Bob Rickard, the founding editor of the Journal of Strange Phenomena, Fortean Times in 1973, joined forces with paranormal enthusiast and book designer Richard Kelly to produce Photographs of the Unknown. Rickard’s magazine, which he edited until 2002, continues to feature photographic material for spectacle and proof purposes. Both approaches are at play in Photographs of the Unknown, although the latter is what the authors claim is "urgently needed if our understanding of the neglected mysteries around us is to make any real progress".

Some of the earliest photographs featured include Edwardian mediums levitating objects and producing ectoplasm but the authors note the fraudulent origins of historic spirit photography and call the Cottingley fairy images "preposterous". While the book’s more recent illustrations of UFOs and the Loch Ness Monster may seem to have little more legitimacy, Rickard and Kelly argue that their book "borrows some of the spirit of modern photo-journalism". It uses the camera for occult scientific record as well as exploring its potential as a psychic device.

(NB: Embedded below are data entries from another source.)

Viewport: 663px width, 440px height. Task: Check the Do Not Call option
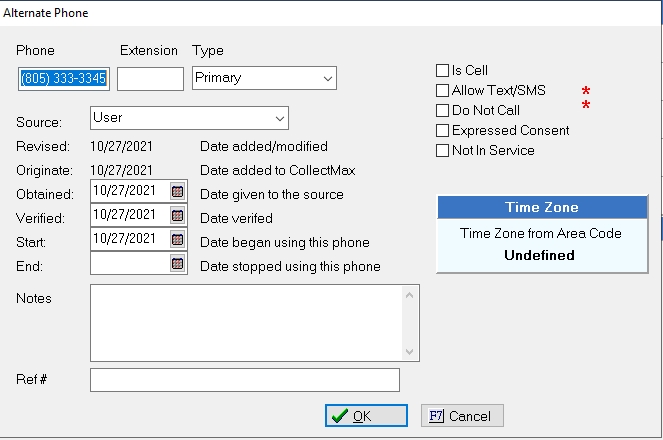coord(442,110)
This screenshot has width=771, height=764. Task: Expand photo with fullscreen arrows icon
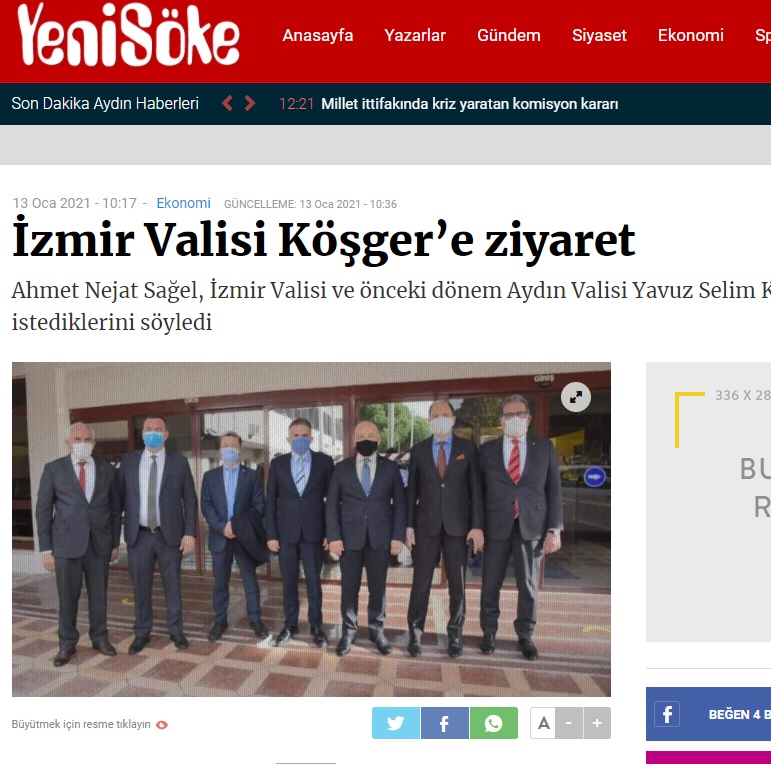click(x=576, y=397)
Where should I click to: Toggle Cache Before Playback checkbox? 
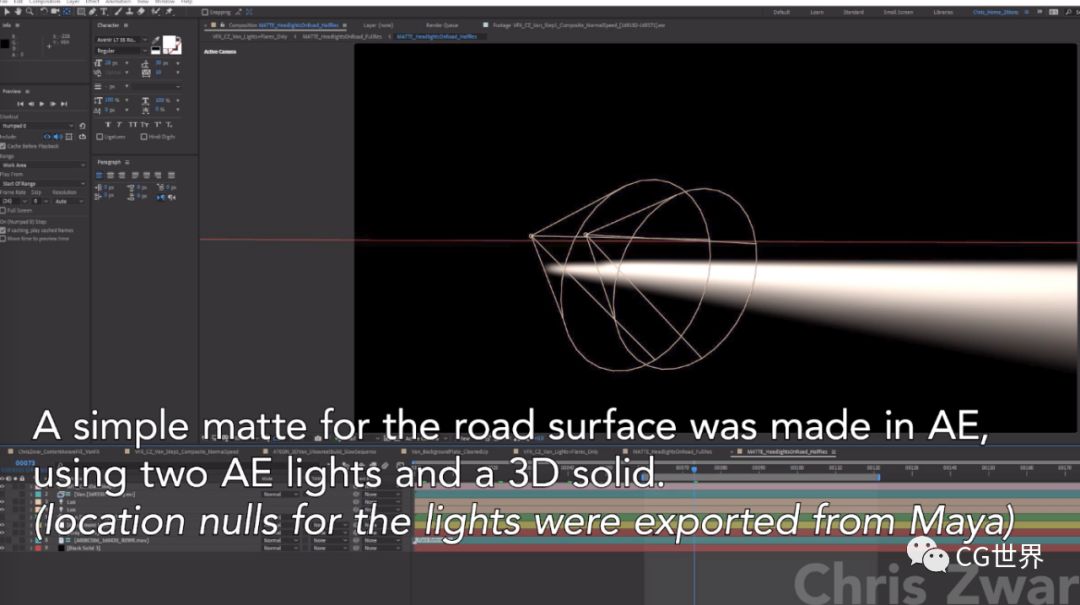tap(4, 146)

Rickard’s hero, Charles Fort, the American philosopher and iconoclast after whom Fortean Times is named, wondered in 1931 whether human imagination could affect a photographic plate. Photographs of the Unknown updates the enquiry to ask if "psychokinetic power" could influence film emulsion in the section on "thoughtography". Ted Serios, an unemployed Chicago bell hop in the mid-1960s, claimed to be able to produce mental images by merely glaring at a camera. His mind’s eye manifestations are unimpressive blurry depictions of police stations and hotels. In Britain in the 1970s, Gladys Hayter, described as "a vivacious East London housewife", moved from spiritual healing to "psychic photography". She claimed to have caught a ghost with her camera - a mysterious blonde child passenger – when photographing her daughter’s empty Datsun Cherry. The book cover highlights another media apparition. Orange and blue light bleeds together over a contorted phantom that emerged when Mrs Stella Lansing of Massachusetts took a Super 8 film to be developed in 1973. She described the form as "a monk in death-like agony holding a flute-like rod" but my art historian’s eye sees a Francis Bacon-style screaming pope.

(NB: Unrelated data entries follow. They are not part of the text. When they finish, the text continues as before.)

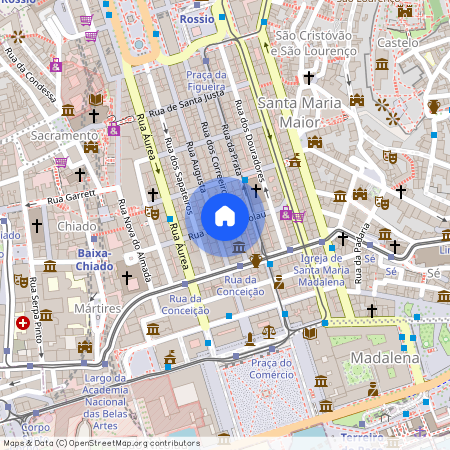450x450 pixels.
Task: Select the Igreja de Santa Maria Madalena label
Action: tap(321, 270)
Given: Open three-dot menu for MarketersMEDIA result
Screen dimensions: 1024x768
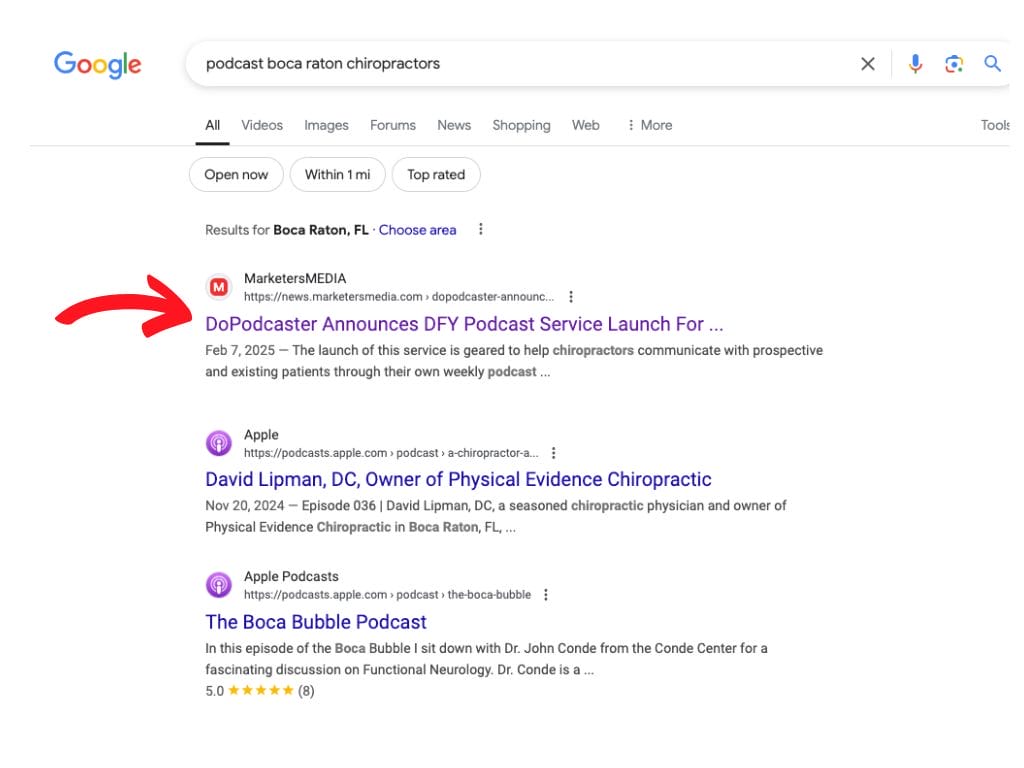Looking at the screenshot, I should click(571, 297).
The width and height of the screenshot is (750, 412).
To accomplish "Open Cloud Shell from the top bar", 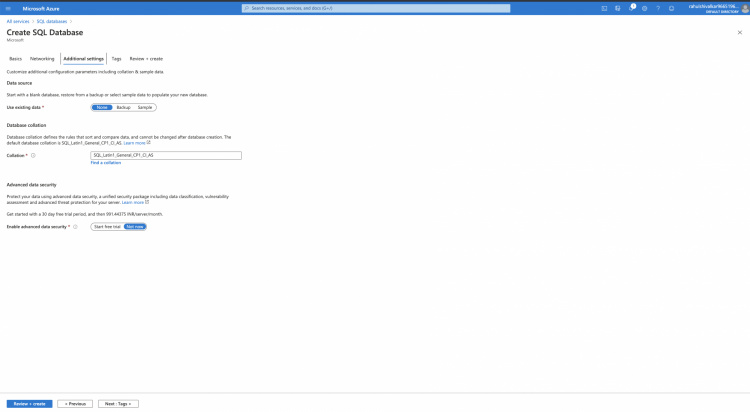I will coord(606,7).
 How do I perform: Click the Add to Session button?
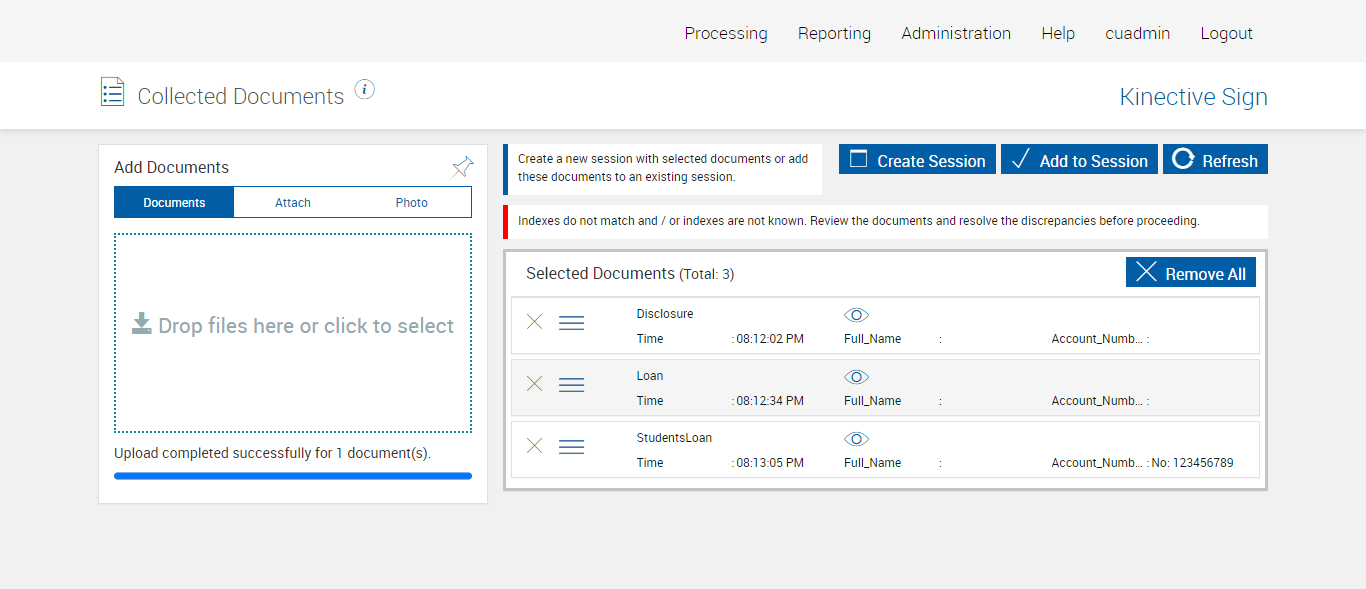pos(1079,160)
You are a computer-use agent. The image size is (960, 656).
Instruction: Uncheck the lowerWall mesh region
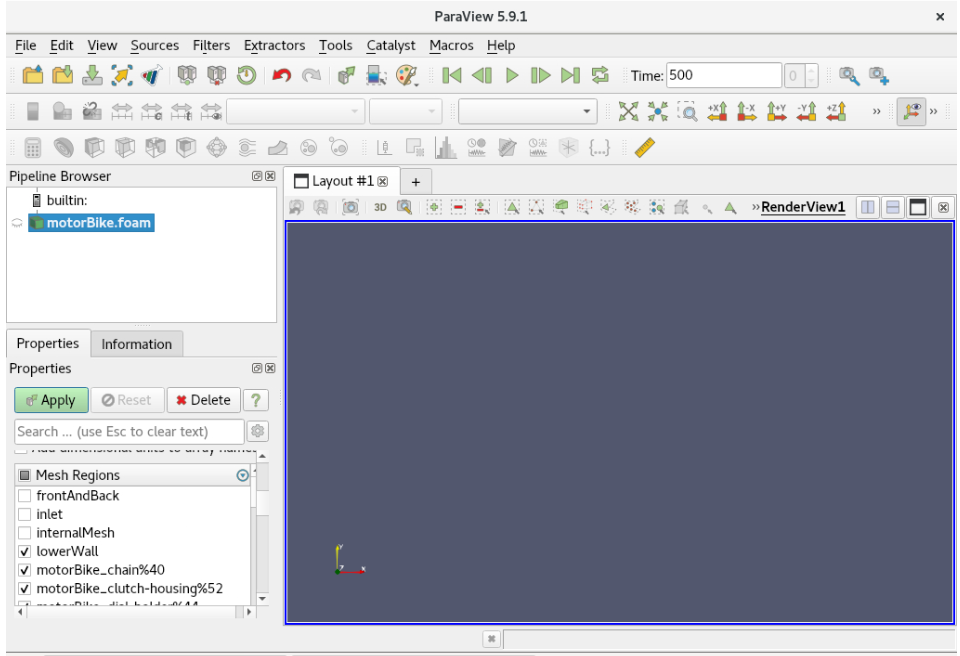point(24,551)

Like any historic artefact, Photographs of the Unknown betrays the preoccupations of its period. The section on Kirlian photography, for example, a form that claims to be able to capture ineffable aura, is demonstrated through contrasting images. A hazy blue and green photograph visualises a cabbage’s raw energy; its glittering celestial freshness recalls the Northern Lights. A second image with fewer illuminations shows what happens when this most humble of vegetables is processed by pressure cooking, that most 1970s of culinary methods. Here unearthly and earthly worlds collide.

The book’s finale shows the magical and the mundane in spectacular juxtaposition. Through 11 photographs over two double-page spreads, the supernatural activities that took place in a council house in Enfield between 1977 and 1979 are laid out in full colour. The incidents, widely reported at the time and subsequently the subject of television and cinema dramatisations, have been described as the world’s most documented haunting. Graham Morris of the Daily Mirror took photographs in the humble bedroom of the two girls at the heart of the poltergeist case. Janet and Margaret Hodgson, aged 11 and 14, are seen in bed as pillows are spontaneously hurled by unseen hands. In another sequence, one of the girls is photographed levitating - or perhaps trampolining - from her mattress. The final and most disturbing image shows Janet sprawled over a table-top radio after being sedated with Valium following an episode of possession. The juxtaposition of ‘the unknown’ with a very familiar domestic setting – brown patterned wallpaper and carpet, magazine posters of Starsky and Hutch, David Essex and the Bay City Rollers – add poignancy to a photographic performance that is haunting in more ways than one.